Empowering customers through transparency
In addition to allowing KONE to better perform its maintenance duties, Huuskonen pointed out, 24/7 Connected Services will mark a drastic change in the relationship between KONE and its customers by providing them access to real-time information about their equipment.
“If you think about traditional maintenance, the customer only sees us when we come every 1 to 3 months. With 24/7 Connected Services, they're constantly aware of what's happening, what we're doing and how we're making sure the equipment is safe and reliable.
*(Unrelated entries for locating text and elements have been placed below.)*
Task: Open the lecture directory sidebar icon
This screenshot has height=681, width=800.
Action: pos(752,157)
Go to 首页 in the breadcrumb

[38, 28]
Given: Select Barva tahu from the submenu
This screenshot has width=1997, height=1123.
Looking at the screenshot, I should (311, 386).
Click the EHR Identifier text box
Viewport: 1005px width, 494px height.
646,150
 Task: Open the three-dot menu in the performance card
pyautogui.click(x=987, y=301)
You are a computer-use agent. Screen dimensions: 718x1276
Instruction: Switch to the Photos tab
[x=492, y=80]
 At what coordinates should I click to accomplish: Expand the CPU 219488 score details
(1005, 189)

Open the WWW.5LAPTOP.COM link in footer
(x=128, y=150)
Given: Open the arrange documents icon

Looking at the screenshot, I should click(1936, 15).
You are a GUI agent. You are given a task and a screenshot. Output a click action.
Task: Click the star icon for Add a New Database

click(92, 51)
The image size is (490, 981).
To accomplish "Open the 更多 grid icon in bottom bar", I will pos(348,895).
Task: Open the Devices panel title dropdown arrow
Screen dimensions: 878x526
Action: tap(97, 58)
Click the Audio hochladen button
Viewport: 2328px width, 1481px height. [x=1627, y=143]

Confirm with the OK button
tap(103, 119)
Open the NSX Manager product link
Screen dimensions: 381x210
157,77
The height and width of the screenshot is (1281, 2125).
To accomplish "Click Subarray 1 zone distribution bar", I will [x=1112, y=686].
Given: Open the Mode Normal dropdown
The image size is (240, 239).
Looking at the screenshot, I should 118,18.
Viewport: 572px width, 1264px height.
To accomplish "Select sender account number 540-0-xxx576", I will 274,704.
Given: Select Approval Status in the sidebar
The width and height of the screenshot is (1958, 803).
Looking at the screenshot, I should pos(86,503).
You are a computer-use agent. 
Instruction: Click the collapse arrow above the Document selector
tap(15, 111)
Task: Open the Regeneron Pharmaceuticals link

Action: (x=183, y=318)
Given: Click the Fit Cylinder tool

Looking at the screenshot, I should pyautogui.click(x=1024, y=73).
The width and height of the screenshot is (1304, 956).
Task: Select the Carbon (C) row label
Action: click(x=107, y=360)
It's a big difference from the customer point of view and a whole new way of seeing the maintenance picture as a whole,” he said.
Putting information in the hands of KONE customers will also make it easier for them to answer questions from their own customers, such as building tenants, about ongoing repair work as well as to make financial plans in advance when further repairs or upgrades are needed.
Phase two and beyond
The new IoT-based services will initially encompass only elevators, with other equipment such as escalators and doors to be added at a later time. KONE's goal is to have one million pieces of equipment connected to the cloud within four years.
As Huuskonen points out, the project is still in its first phase, which focuses on predictive maintenance and better people flow through improving the safety and reliability of equipment. He predicts that the monitoring capabilities will widen to include parameters such as vibration and noise, factors that affect the quality of the ride. Phase two, Huuskonen says, will involve using Watson's cognitive abilities to further optimize how people move through buildings.
What phase three may look like is harder to forecast, but the company is already looking at ways to encouraging third parties to develop additional services that could be integrated into its cloud platform.
“We are improving all the time so the more data we get, the better our service will be. The analytics engine is self-learning so these kinds of connected services will definitely come into the bigger play in the future,” Huuskonen said.